[In Retro We Trust] Nightmare Creatures

Dopo l’annuncio del reboot, del quale ancora non abbiamo notizie sulla data di uscita, ho avuto un flashback potentissimo riguardante Nightmare Creatures. Ricordo distintamente di averlo giocato solo in versione PSX e di aver pensato che fosse un gioco dall’ottimo potenziale, ma con una realizzazione che poteva rendergli maggiore giustizia se fosse stata curata un po’ meglio. Altro elemento che ricordo distintamente era il livello di difficoltà veramente elevato e subito mi ha portato a riflettere che quel malvagio sadismo che pervade Bloodborne e i Souls-like in genere, forse ha proprio avuto origine con questo gioco.

Ma andiamo per gradi e vediamo di che parla Nightmare Creatures. Nella Londra di metà ‘800 il solito cultista di turno, Adam Crowly, riesce a coronare il sogno di tutta la sua vita, ovvero vincere la morte, ma qualcosa va storto e quello che crea è un malefico esercito di non-morti, pronti a conquistare la città e poi il mondo intero. A fronteggiarlo ci saranno, per par condicio, un eroe ed una eroina. Il maschio è Ignatius, nerboruto e armato di bastone, mentre la femmina è la voluttuosa Nadia, armata di spadone, che all’epoca faceva concorrenza alla procace Lara Croft, che al suo confronto sembrava una mezza ciofeca. A parte il genere, le differenze tra i due sono basate sulla tipologia di attacchi che sferrano. Ignatius è lento e potente, viceversa Nadia è più veloce, ma infligge meno danni. Per arrivare a completare il gioco, vista la sua già citata difficoltà, trovai molto più utile la veloce Nadia, viste anche le tipologie di avversari che ben poco erano rispettosi dei lunghi tempi di recupero del lento Ignatius.

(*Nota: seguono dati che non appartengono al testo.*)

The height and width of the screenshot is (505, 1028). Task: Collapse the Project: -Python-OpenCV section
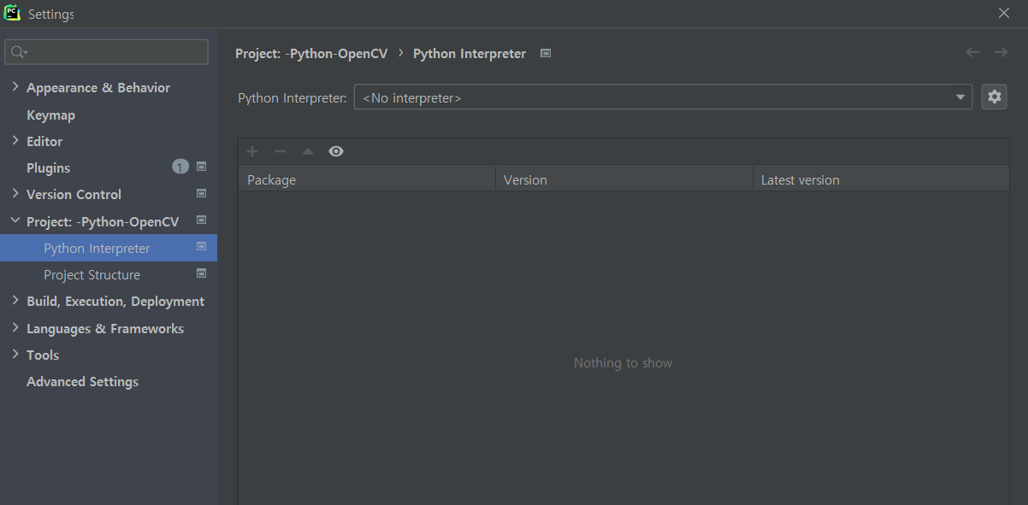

Un elemento che mi colpì fu la realizzazione grafica degli ambienti. Il teatro principe dell’azione di Nightmare Creatures è Londra, ricreata alla perfezione, considerando che il gioco risale al 1997, e con tanto di fenomeni atmosferici come neve, pioggia, fulmini e una nebbia inquietante. Chi si ricorda di un altro classico di quegli anni, ovvero Turok, si ricorderà che la nebbia era usata per mascherare il fastidioso bad clipping, ma in Nightmare Creatures questo problema, ovvero la costruzione degli scenari davanti a nostri occhi per mancanza di potenza di calcolo, è completamente assente.

Ma non solo gli elementi scenografici erano di grande impatto, quanto anche la varietà dei mostri che ci aggredivano pesantemente, a volte anche causandomi degli scare jumps potenti. Il fetido Crowley non si era limitato a creare solo zombies, il suo grimorio comprendeva anche lupi mannari (la scena nella quale uno entrava dalla vetrata della chiesa è stata una di quelle che mi ha fatto schizzare sulla sedia), arpie, golem, gargoyles e quanto la mente perversa degli sviluppatori di Kalisto abbiano potuto cogitare!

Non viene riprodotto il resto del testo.